# Statement 1: The current at which the Buck SMPS moves into Discontinuous Conduction Mode is not fixed and changes due to different factors.

From what I understood, a Buck SMPS enters discontinuous mode when the output current reaches below the critical current which is equal to half the output ripple current? How can it then enter discontinious mode at different currents and what are these different factors that effect this current

# Statement 2: For a fixed output current From a Vout/Vin VS duty cycle plot, You can obtain two different graphs of the SMPS in discontinuous and continuous mode. You can then see when it will enter discontinuous mode

I am currently at home self teaching myself this and do not have access to do this but If I did how exactly would I push the SMPS into discontinuos and continuous when the output current is fixed?

• Varying the switching frequency, input voltage or output voltage set point will have an effect on when the buck will enter DCM. Feb 24, 2021 at 0:41
• Synchronous buck regulators don't really enter discontinuous mode. Feb 24, 2021 at 8:43

A buck converters enters DCM when

$$\frac{2Lf}{R_{load}} < 1-D$$

where

f is the switching frequency

D is the duty cycle

L is the buck inductance

One can replace $$\R_{load}\$$ by $$\\frac{V_{out}}{I_{load}}\$$ and one gets the condition

$$\frac{2LfI_{load}}{V_{out}} < 1-D$$

How can [a buck converter] then enter discontinious mode at different currents and what are these different factors that effect this current

If the duty cycle changes, for example, due to a change in supply voltage, then the converter may enter DCM even though the load current remains constant.
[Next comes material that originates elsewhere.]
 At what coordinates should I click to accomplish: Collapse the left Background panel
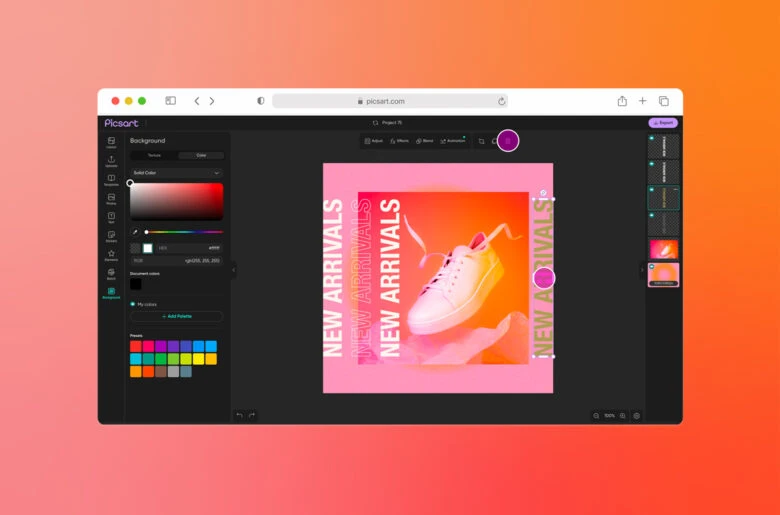(234, 270)
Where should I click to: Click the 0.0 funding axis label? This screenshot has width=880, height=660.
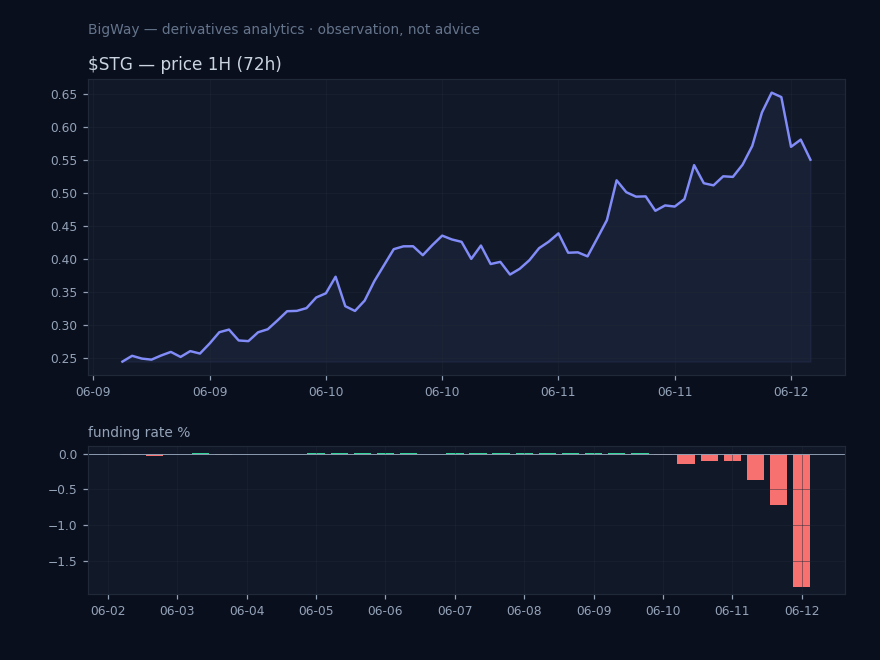68,455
Also, there are some controllers that may alter the switching frequency, with a similar effect.

If $$\V_{in}\$$ or $$\V_{out}\$$ or f changes, then the converter will enter DCM at a different current level.

how exactly would I push the SMPS into discontinuos and continuous when the output current is fixed?

By changing the duty cycle (or frequency) by changing the input voltage.

There is a dual slope (charge/discharge) with exponential decay to zero inductor current when discontinuous.

Energy is stored when inductor is switch on at the end of the current integrated pulse. Then the current ramp reverses slope as the diode then conducts the current to charge the cap. If the cap voltage charging and R loading depletes all the stored energy from L via diode it discontinues the cap charging until the next cycle.

This is affected by every component value for Rs,L,C and load Rp as well as Vin,Vout for any given duty cycle. It is basically a switched series resonant RLC circuit that must be carefully chosen for impedance and Q to be well regulated for the load and frequency to avoid overshoot on startup.